Dual Control for Approximate Bayesian Reinforcement Learning
This work addresses the exploration-exploitation trade-off in reinforcement learning for researchers, offering an incremental extension of existing methods to approximate Bayesian RL.
The paper tackles the problem of controlling non-episodic, finite-horizon dynamical systems with uncertain dynamics by extending an approximate dual control approach from control theory to modern regression methods like generalized linear regression. Experiments on simulated systems show that this framework provides a useful approximation to intractable Bayesian reinforcement learning, producing structured exploration strategies that differ from standard RL approaches.

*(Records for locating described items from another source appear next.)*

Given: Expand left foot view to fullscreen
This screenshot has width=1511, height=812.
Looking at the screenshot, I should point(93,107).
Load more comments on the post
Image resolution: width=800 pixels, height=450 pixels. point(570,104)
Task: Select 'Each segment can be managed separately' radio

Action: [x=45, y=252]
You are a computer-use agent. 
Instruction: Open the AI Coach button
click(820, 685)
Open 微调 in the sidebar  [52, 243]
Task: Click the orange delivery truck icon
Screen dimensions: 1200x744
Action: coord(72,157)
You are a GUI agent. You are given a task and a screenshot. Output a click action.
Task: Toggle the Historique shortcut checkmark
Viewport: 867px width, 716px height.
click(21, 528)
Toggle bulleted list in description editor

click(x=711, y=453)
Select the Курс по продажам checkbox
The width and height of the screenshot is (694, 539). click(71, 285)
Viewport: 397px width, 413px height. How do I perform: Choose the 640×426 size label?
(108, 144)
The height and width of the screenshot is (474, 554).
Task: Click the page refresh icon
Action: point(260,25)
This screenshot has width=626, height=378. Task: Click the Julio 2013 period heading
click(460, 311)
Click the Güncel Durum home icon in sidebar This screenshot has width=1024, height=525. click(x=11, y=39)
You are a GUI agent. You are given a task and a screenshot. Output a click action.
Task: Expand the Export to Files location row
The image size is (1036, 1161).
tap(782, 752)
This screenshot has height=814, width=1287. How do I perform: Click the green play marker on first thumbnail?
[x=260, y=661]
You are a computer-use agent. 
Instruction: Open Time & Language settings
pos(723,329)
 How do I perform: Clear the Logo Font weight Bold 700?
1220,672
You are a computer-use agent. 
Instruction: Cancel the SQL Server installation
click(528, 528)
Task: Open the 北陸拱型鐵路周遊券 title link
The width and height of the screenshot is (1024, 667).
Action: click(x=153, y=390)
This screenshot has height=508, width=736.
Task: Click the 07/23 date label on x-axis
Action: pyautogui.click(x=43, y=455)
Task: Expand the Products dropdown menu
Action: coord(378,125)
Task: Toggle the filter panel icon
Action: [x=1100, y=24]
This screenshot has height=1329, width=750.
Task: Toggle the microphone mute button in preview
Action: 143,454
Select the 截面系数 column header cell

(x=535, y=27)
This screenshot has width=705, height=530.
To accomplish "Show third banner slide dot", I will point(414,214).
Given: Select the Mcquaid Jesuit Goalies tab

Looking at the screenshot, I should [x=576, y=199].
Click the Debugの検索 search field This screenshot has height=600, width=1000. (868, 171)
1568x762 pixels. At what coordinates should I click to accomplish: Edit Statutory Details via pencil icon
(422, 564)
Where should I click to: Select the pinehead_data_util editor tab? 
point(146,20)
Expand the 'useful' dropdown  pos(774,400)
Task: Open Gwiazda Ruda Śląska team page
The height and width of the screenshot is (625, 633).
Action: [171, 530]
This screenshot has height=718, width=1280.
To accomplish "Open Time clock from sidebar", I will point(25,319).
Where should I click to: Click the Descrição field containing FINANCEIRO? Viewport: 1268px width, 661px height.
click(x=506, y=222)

Control of non-episodic, finite-horizon dynamical systems with uncertain dynamics poses a tough and elementary case of the exploration-exploitation trade-off. Bayesian reinforcement learning, reasoning about the effect of actions and future observations, offers a principled solution, but is intractable. We review, then extend an old approximate approach from control theory---where the problem is known as dual control---in the context of modern regression methods, specifically generalized linear regression. Experiments on simulated systems show that this framework offers a useful approximation to the intractable aspects of Bayesian RL, producing structured exploration strategies that differ from standard RL approaches. We provide simple examples for the use of this framework in (approximate) Gaussian process regression and feedforward neural networks for the control of exploration.